TASK PROMPT: Extract the listing in its entirety, keeping each line identical to the original.

DATA SHOWN:
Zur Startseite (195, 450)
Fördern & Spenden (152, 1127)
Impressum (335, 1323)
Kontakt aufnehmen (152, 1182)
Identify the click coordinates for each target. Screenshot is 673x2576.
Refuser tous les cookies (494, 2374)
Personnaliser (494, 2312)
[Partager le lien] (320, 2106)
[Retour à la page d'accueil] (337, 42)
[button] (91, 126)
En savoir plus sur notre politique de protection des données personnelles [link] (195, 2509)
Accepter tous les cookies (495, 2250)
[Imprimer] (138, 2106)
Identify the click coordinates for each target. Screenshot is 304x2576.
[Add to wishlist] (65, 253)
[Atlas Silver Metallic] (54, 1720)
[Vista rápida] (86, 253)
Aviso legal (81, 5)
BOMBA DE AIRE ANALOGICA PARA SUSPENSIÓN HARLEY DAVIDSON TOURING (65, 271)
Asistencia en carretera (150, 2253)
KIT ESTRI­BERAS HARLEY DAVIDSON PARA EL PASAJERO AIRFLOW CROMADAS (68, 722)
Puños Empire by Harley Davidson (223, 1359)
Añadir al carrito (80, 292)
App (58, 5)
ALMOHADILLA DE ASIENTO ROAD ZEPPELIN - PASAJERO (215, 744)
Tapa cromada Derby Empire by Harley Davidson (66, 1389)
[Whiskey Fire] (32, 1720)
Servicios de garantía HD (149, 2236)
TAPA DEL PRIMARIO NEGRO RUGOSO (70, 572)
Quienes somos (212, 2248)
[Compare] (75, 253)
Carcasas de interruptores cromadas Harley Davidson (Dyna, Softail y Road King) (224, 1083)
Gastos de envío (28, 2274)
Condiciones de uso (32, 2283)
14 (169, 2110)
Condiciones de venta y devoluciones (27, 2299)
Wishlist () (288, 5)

RESULT OF THE EXERCISE:
Zur Startseite (195, 450)
Fördern & Spenden (152, 1127)
Impressum (335, 1323)
Kontakt aufnehmen (152, 1182)
Identify the click coordinates for each target. Screenshot is 673x2576.
Refuser tous les cookies (494, 2374)
Personnaliser (494, 2312)
[Partager le lien] (320, 2106)
[Retour à la page d'accueil] (337, 42)
[button] (91, 126)
En savoir plus sur notre politique de protection des données personnelles [link] (195, 2509)
Accepter tous les cookies (495, 2250)
[Imprimer] (138, 2106)
Identify the click coordinates for each target. Screenshot is 304x2576.
[Add to wishlist] (65, 253)
[Atlas Silver Metallic] (54, 1720)
[Vista rápida] (86, 253)
Aviso legal (81, 5)
BOMBA DE AIRE ANALOGICA PARA SUSPENSIÓN HARLEY DAVIDSON TOURING (65, 271)
Asistencia en carretera (150, 2253)
KIT ESTRI­BERAS HARLEY DAVIDSON PARA EL PASAJERO AIRFLOW CROMADAS (68, 722)
Puños Empire by Harley Davidson (223, 1359)
Añadir al carrito (80, 292)
App (58, 5)
ALMOHADILLA DE ASIENTO ROAD ZEPPELIN - PASAJERO (215, 744)
Tapa cromada Derby Empire by Harley Davidson (66, 1389)
[Whiskey Fire] (32, 1720)
Servicios de garantía HD (149, 2236)
TAPA DEL PRIMARIO NEGRO RUGOSO (70, 572)
Quienes somos (212, 2248)
[Compare] (75, 253)
Carcasas de interruptores cromadas Harley Davidson (Dyna, Softail y Road King) (224, 1083)
Gastos de envío (28, 2274)
Condiciones de uso (32, 2283)
14 (169, 2110)
Condiciones de venta y devoluciones (27, 2299)
Wishlist () (288, 5)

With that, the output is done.